Could we feasibly just run desalination stations from the coasts and pipe the water - like oil - to fill up these reservoirs? Setting cost aside for a second, is there any reason not to do something like this?
Anything is possible for enough money but I don't think you understand how much money what you're proposing would cost. In electricity alone desalination costs around 3kwh/m^3. 3.7mwh/acre foot of water. Last year we got 9.2 million acre feet of water in the Colorado River of the allocated 15 million acre feet. So if we say we want to supplement flows with just 2 million acre feet of desalination water, that's 7 Pwh of electricity. Per year. That's approximately 1000x the annual generated power of the largest nuclear plant in the world.
And we haven't even pumped that water 3700 feet up from sea level to the elevation of lake Powell.
Hm. Your numbers and mine don't match by a few orders of magnitude. I came up with 2.5GW sustained, which is (2.5GW * 24h * 365) 21900 GWh ~= 21TWh/yr. Big, but not the same as your value.
An acre foot is 1233 m^3, and at 3kWh/m^3, that's 3.7 MWh/acre foot. Math checks out so far.

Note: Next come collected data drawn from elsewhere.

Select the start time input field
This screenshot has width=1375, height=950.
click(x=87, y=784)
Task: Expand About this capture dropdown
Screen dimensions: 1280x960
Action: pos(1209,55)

I mean, if you don't care in the slightest about cost of the plants, the energy required, the land needed to run the giant tunnels... maybe? It's probably technically possible within the constraints of "I have a full country's resources available and can demand they be used to satisfy my absurd requirements and won't face huge blowback for using resources this way."
But you can pencil it out. Cuts next year are 2-4 million acre feet of water. What would it take to bring that in?
An acre foot is 325,851 gallons, give or take. So, four of those is ~1.3e12 gallons of water for a year. A year has 31,536,000 seconds, so you're looking at a mere 41,000 gallons per second, or about 6500 cu*ft/s. Which is a good sized river's flow.
It's also 155 m^3 of water per second, or about 3.5 billion gallons a day.
I'm seeing [0] a plant in San Diego running 50M gallons a day on 35MW, so you'd need ~70 of those plants (or about 2.5GW) to manage your water supply. California's purring away at 33GW right now, so the energy required, while massive, is feasible.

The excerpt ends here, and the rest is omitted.